Al mondiale gli ‘Italiani’ non stanno brillando, riproponendo il reale valore dei club italiani ed il peso sempre più esiguo della serie A in Europa.
Il Napoli, che per De Laurentis è in grado di vincere lo scudetto, ne ha mandati 5, i 2 belgi Lukaku e De Bruyne, Lang riserva nell’Olanda, McTominay in una Scozia che rischia di tornare subito a casa, Oliveira che ha inguaiato l’Uruguay con una fesseria che può costare l’eliminazione. E questi sarebbero in talenti azzurri?
Tieniamo presente che il Napoli, secondo a – 11 dall’Inter è il club ‘di testa’ con meno effettivi chiamati ai MOndiuali 2026. Primo il Milan, con 10 convocati.
Il dato da sottolineato perchè Allegri che ha guidato il Milan al 6° posto, allenerà il Napoli e Conte che ha guidato una ‘banda di acciaccati’ al secondo posto e candidato alla Nazionale.

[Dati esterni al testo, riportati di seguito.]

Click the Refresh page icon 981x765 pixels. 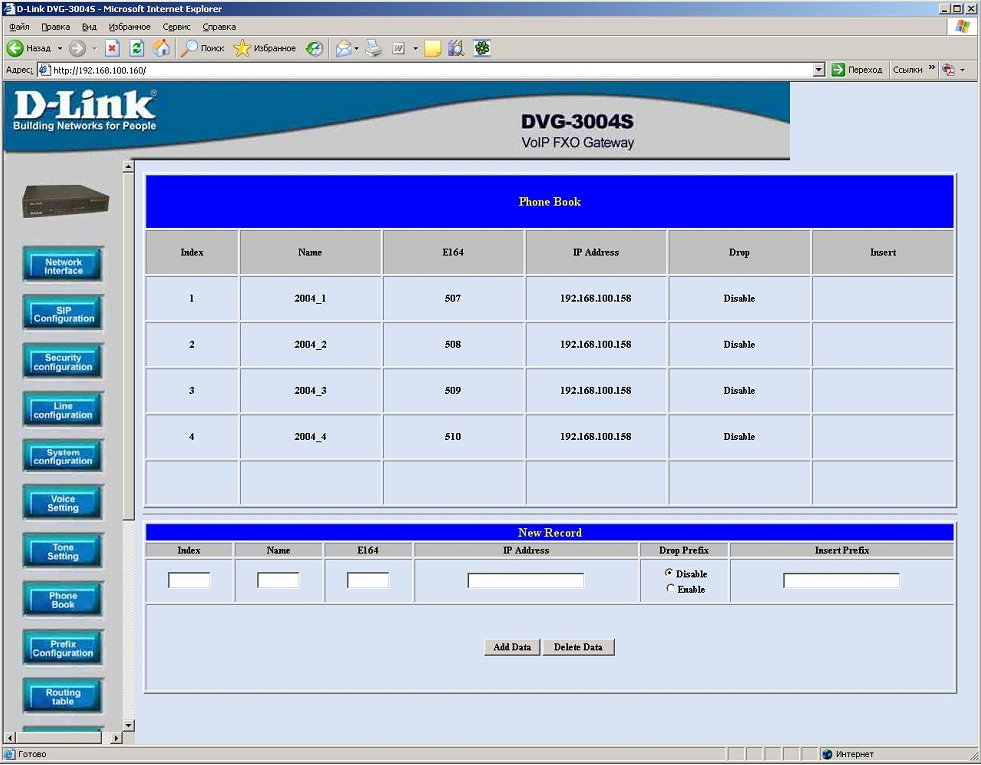coord(137,48)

Perchè allora meravigliarsi della ‘Fuga di talenti’ in attyo anche nel calcio?
Come accade da tempo con i “cervelli”, studenti e lavoratori italiani che cercano fortuna all’estero, anche nel calcio non manca la tendenza a emigrare per fare carriera. Un trend in crescita negli ultimi anni, anche a causa di un divario economico che, in particolare nel caso della Premier League, non lascia scampo ai club di Serie A soprattutto nella concorrenza per l’acquisto di un giocatore.
L’ultimo esempio in Marco Palestra: l’esterno che sembrava destinato all’Inter, pronta a sborsare 50 milioni per un giocatore di grande prospettiva, per quanto abbia alle spalle una sola vera stagione tra i grandi, si è invece imbarcato direzione Londra per unirsi al Chelsea. Offerta all’Atalanta (55 milioni di euro e 10% sulla futura rivendita), al calciatore e agli agenti senza paragone rispetto a quella nerazzurra. Xabi Alonso chiama Palestra e il classe 2005 come potrebbe dire “no” al campionato più prestigioso al mondo?

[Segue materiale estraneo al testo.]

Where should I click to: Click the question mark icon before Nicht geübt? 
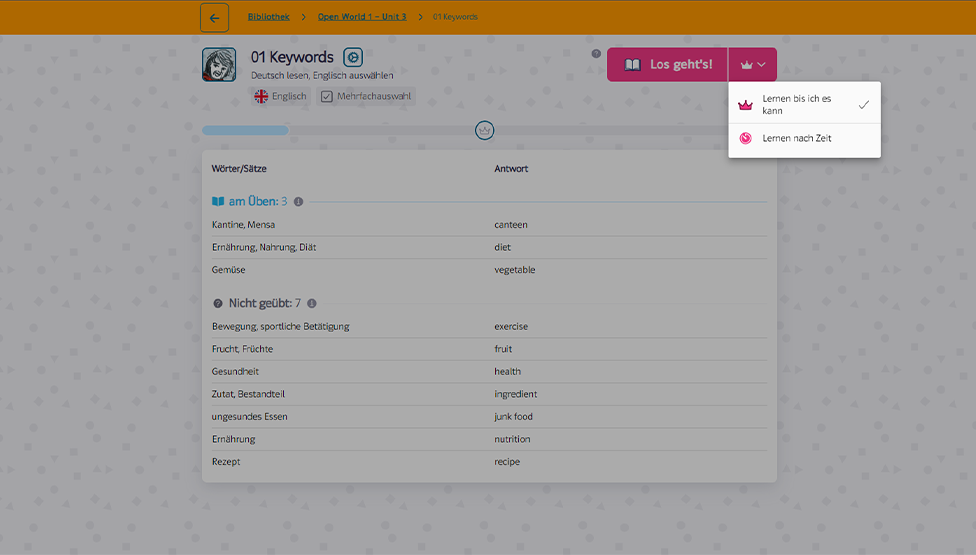pos(218,303)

Lontani gli anni ’80 e ’90, quando anche i Palloni d’oro sognavano l’Italia, ma è negli ultimi 10/15 anni che il divario si è allargato inesorabilmente. Un discorso che non ha toccato solamente i campioni più richiesti, ma ora è esteso anche ai talenti dai 18 ai 23 anni, quelli considerati in rampa di lancio. Gli esempi non mancano negli ultimi anni: solo un anno fa, nell’estate 2025, la Serie A ha perso due difensori potenzialmente titolari nei piani futuri della nazionale.

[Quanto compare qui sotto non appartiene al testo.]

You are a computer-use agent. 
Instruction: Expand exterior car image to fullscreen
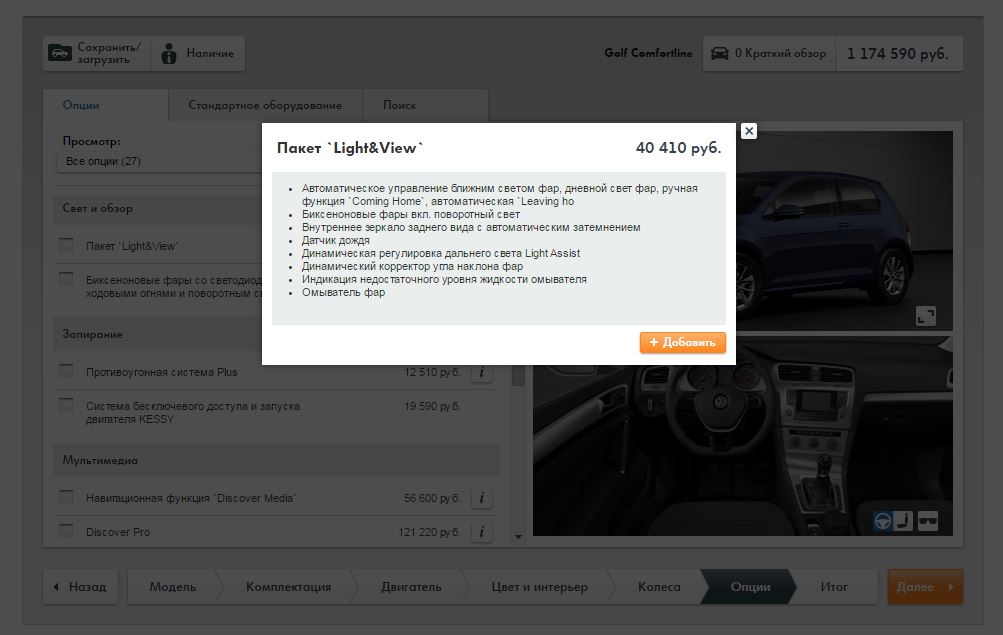click(926, 316)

Giovanni Leoni, inizialmente conteso dalle big italiane, non ha potuto rifiutare la corte milionaria e le ambizioni europee del Liverpool allora campione di Premier in carica. Solo un brutto infortunio ha rallentato la sua missione oltremanica, dopo i 30 milioni di euro più 5 di bonus incassati dal Parma per il suo trasferimento. Matteo Ruggeri ha invece scelto la Spagna per mettersi in mostra e inseguire anche la maglia azzurra, fino a diventare pupillo del Cholo Simeone (che lo ha acquistato a circa 20 milioni di euro) e fermare Yamal nei quarti di Champions League.